Rahane, India’s Test vice-captain, was under pressure to perform in the West Indies and he delivered with an 81 and 102 in the first Test in Antigua.
“You get to learn from every match and every series and I had to wait for two years, 17 Tests, for my Test debut and for this century (in West Indies) I had to wait for 17 Tests. I think there was some connection,” said Rahane ahead of the first Test against South Africa beginning here on Wednesday.
“When I was playing for Hampshire, I was thinking, when I made my debut, how my mindset was before that. In these 17 Tests, I was not getting a hundred, I was going behind getting a hundred and it was not coming.
“So, in the West Indies, my thought process was that I will not think of getting a hundred even once, whatever has to happen will happen. If a hundred has to come, it will come,” said Rahane.

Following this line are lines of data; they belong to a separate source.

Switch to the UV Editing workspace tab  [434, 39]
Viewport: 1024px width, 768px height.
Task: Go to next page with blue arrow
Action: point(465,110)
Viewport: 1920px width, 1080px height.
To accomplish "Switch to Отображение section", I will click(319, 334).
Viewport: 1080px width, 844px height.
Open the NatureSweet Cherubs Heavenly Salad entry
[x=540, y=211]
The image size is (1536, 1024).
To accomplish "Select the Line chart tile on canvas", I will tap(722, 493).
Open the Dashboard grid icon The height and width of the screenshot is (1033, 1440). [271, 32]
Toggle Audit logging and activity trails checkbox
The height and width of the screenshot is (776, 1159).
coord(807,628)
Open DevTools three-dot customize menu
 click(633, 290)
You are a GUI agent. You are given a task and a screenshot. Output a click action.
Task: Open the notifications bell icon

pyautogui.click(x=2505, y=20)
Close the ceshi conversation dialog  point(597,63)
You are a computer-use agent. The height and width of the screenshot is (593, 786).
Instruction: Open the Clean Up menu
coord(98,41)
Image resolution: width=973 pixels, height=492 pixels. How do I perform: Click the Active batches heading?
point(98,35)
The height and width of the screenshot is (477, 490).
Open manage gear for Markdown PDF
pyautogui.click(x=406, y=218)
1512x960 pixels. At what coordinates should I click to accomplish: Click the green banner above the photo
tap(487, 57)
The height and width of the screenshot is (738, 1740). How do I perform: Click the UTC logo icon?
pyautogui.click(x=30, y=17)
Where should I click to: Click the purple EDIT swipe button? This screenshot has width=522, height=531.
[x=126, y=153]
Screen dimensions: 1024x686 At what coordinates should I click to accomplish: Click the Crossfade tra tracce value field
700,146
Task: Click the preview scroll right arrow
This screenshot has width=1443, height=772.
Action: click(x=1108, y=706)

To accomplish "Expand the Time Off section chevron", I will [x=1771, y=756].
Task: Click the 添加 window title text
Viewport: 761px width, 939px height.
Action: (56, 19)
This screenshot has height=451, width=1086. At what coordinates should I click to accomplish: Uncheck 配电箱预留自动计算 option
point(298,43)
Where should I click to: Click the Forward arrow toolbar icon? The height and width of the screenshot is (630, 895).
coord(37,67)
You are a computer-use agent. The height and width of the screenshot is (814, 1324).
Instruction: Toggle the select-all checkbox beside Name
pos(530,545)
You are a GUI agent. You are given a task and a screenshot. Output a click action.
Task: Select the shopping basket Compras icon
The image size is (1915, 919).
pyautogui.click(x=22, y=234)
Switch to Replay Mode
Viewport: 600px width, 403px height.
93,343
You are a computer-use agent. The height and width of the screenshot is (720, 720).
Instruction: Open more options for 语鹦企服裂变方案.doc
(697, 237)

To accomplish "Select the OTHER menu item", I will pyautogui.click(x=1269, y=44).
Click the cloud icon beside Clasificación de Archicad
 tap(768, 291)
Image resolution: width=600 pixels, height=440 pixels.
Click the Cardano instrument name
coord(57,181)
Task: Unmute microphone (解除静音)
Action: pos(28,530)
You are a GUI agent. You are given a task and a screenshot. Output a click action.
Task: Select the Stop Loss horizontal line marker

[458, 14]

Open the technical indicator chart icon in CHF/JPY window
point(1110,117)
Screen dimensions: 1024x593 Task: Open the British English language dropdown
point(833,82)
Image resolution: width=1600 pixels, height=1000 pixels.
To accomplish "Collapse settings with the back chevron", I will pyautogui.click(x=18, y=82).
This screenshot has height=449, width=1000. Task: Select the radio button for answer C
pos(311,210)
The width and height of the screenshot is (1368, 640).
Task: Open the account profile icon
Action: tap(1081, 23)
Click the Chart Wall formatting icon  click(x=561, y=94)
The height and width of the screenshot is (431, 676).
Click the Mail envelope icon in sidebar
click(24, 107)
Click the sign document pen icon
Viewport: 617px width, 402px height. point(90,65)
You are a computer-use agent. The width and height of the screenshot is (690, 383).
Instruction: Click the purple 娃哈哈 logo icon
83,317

He insisted that he did not work too much on his technique to get back amongst the runs.
“From outside it may look easy, for me it was about believing in my ability. Not thinking about the technical stuff, it was all about how I make the mental adjustment like handling difficult situations,” said the 31-year-old.
South Africa may not have the services of star players like AB de Villiers and Dale Steyn anymore but Rahane said India cannot afford to take the Proteas lightly. India hammered them 0-3 at home four years ago.
“There are five Tests at home versus South Africa (three Tests) and Bangladesh (two Tests). Because of the Test Championship, you cannot take any team lightly. Even before the championship, we were not taking any team lightly and since the points system is involved, every match is important.
“There is a big difference between winning and drawing a Test in terms of points. When you win home Tests and then go away, there is an advantage that you have points.
“Also, the likes of Aiden Markram and Temba Bavuma did well in the warm-up and Faf du Plessis is an experienced campaigner. You can’t take them lightly.”
The pitch for the game looks like a flat one with hardly any grass on it.
“Depending on the conditions we will decide the combination. Hanuma (who bats at 6) can also bowl some spin and that makes a difference. In India, we hardly see three pacers playing,” he added.